Inverse Ising techniques to infer underlying mechanisms from data

doi:10.1088/1674-1056/ab8da6

Abstract

As a problem in data science the inverse Ising (or Potts) problem is to infer the parameters of a Gibbs-Boltzmann distributions of an Ising (or Potts) model from samples drawn from that distribution. The algorithmic and computational interest stems from the fact that this inference task cannot be carried out efficiently by the maximum likelihood criterion, since the normalizing constant of the distribution (the partition function) cannot be calculated exactly and efficiently. The practical interest on the other hand flows from several outstanding applications, of which the most well known has been predicting spatial contacts in protein structures from tables of homologous protein sequences. Most applications to date have been to data that has been produced by a dynamical process which, as far as it is known, cannot be expected to satisfy detailed balance. There is therefore no a priori reason to expect the distribution to be of the Gibbs-Boltzmann type, and no a priori reason to expect that inverse Ising (or Potts) techniques should yield useful information.

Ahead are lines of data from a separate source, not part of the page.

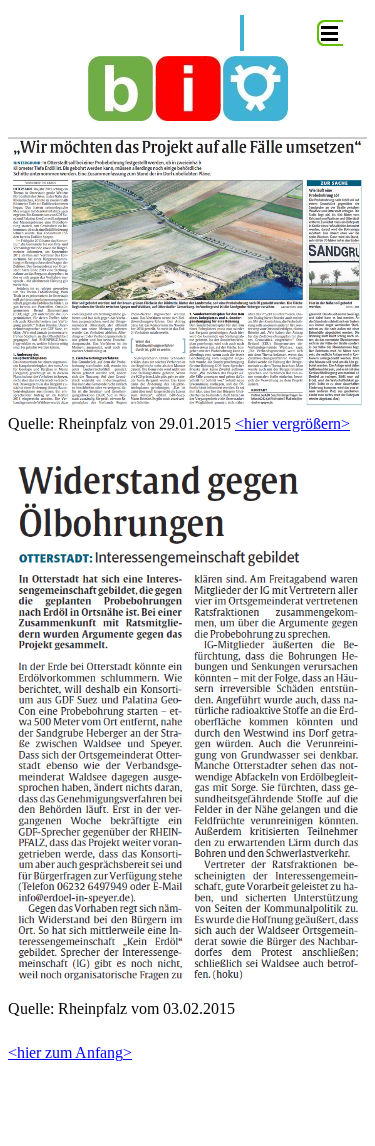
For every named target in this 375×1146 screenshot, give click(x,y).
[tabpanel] (187, 611)
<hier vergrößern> (292, 423)
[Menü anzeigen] (330, 33)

In this review we discuss two types of problems where progress nevertheless can be made. We find that depending on model parameters there are phases where, in fact, the distribution is close to Gibbs-Boltzmann distribution, a non-equilibrium nature of the under-lying dynamics notwithstanding. We also discuss the relation between inferred Ising model parameters and parameters of the underlying dynamics.

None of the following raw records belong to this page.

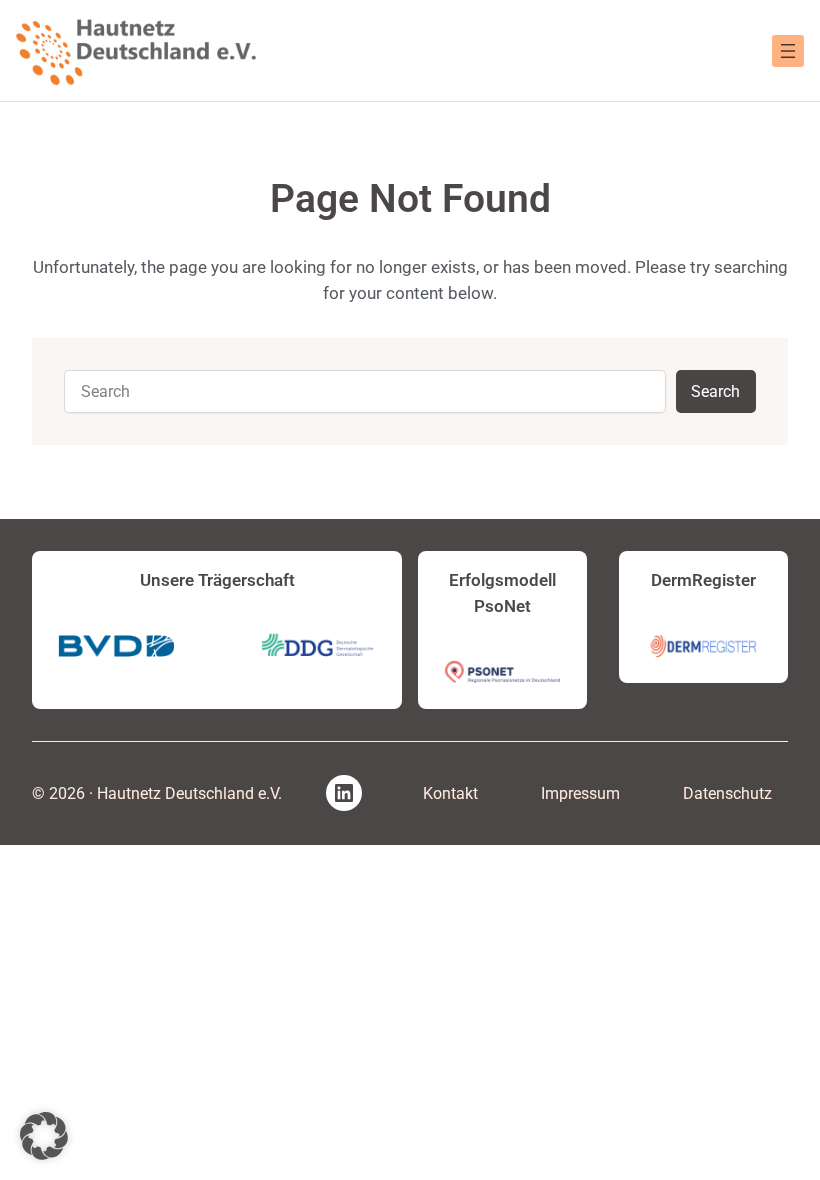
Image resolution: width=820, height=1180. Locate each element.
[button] (44, 1136)
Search (715, 391)
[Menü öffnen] (788, 51)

Keywords: inverse Ising problem kinetic Ising model statistical genetics fitness reconstruction

Received: 09 March 2020
Revised: 09 March 2020
Accepted manuscript online:

PACS:	02.50.Tt	(Inference methods)
	05.40.-a	(Fluctuation phenomena, random processes, noise, and Brownian motion)
	05.45.Tp	(Time series analysis)
	05.90.+m	(Other topics in statistical physics, thermodynamics, and nonlinear dynamical systems)

Fund:

Project supported partially by the National Natural Science Foundation of China (Grant No. 11705097), the Natural Science Foundation of Jiangsu Province of China (Grant No. BK20170895), the Jiangsu Government Scholarship for Overseas Studies of 2018 and Scientific Research Foundation of Nanjing University of Posts and Telecommunications, China (Grant No. NY217013), and the Foundation for Polish Science through TEAM-NET Project (Grant No. POIR.04.04.00-00-17C1/18-00).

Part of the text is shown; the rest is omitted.